The Bistro in Beverly Hills


No, this isn't a production still from James Cameron's TITANIC, this is the original Bistro restaurant once located in Beverly Hills. The original address was 235 Canon Drive. Today this room is the 2nd floor of Mastro’s Steak House (although it looks nothing like this now). 

The Bistro catered to high-powered crowd thick with denizens of the film industry and high society from 1963 until 1996. The Bistro was a favorite of Billy Wilder, Groucho Marx, Debbie Reynolds, and Elizabeth Taylor to name a very selective few. 


The Bistro on Canon Drive in 1965. Photo: Robert C. Wood


My mother had her baby shower for me on the second floor event room. It was given by Karen Kramer, wife of Stanley Kramer.  And check out my grandmother in white go-go boots! 


My mother, Judi Martino at her baby shower at the Bistro with my stylish grandmother, Verna 


Karen Kramer, wife of Stanley Kramer who directed, “It’s a Mad, Mad, Mad, Mad World, her mother Dorothy and our interior decorator and friend, Janet Anderson

Judy Garland and Mark Herron leaving the Bistro in 1965. Newspapers and articles chronicling the event


Ellen Dunne outside of the Bistro in 1965. 
Photo taken by her husband Dominick Dunne
Courtesy of Griffin Dunne

One of the first events that gave the Bistro world wide publicity is when  Judy Garland sang a few songs for Princess Margaret. According to columnist Early Wilson, she sang, "I Left My Heart In San Francisco", "Chicago", and "The Man That Got Away". Sadly, no recording is available. 


I can always tell when photos were taken at the Bistro because of their signature lattice work and wooden saloon chairs.

..........

- _Tasks to complete_:
1) From the piece on the Bistro restaurant, reproduce word for word the passage that starts at "One of the first" and ends after "recording is available.".
2) According to the piece on the Bistro restaurant, during what years did the Bistro serve its clientele?
3) Decide whether each statement agrees with the piece on the Bistro restaurant, answering yes or no and quoting the deciding words.
(a) The Bistro's original address was 235 Canon Drive.
(b) A recording exists of Judy Garland's songs for Princess Margaret at the Bistro.
(c) The former Bistro room on the 2nd floor of Mastro's Steak House still looks much as it once did.

- _Rows_:
..........

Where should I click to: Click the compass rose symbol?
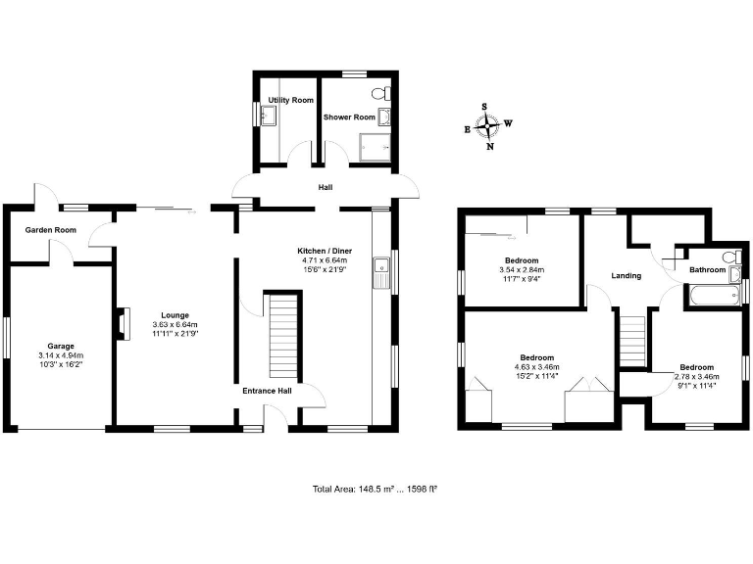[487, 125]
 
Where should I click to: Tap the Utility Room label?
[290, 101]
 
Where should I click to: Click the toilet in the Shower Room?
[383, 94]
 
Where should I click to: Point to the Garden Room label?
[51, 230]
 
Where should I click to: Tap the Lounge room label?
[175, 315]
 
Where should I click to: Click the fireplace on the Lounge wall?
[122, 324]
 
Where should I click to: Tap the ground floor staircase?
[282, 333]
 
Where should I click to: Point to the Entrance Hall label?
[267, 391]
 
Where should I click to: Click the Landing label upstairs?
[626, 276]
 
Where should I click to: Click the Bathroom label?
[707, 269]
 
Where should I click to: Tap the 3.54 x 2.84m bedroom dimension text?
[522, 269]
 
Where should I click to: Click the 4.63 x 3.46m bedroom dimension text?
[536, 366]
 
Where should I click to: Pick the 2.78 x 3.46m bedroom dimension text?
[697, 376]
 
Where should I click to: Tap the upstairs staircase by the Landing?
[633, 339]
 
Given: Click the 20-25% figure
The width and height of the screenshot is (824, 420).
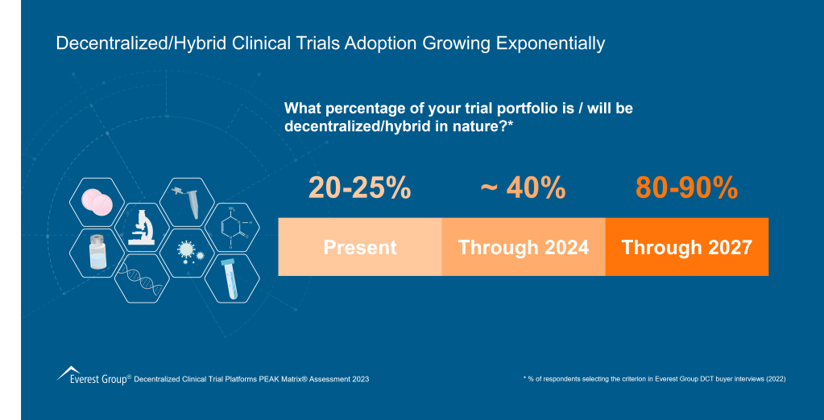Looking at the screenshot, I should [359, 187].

..........

- _The answers_:
1)
One of the first events that gave the Bistro world wide publicity is when  Judy Garland sang a few songs for Princess Margaret. According to columnist Early Wilson, she sang, "I Left My Heart In San Francisco", "Chicago", and "The Man That Got Away". Sadly, no recording is available.

2) From 1963 until 1996.

3)
(a) Yes: "The original address was 235 Canon Drive."
(b) No: "Sadly, no recording is available."
(c) No: "although it looks nothing like this now"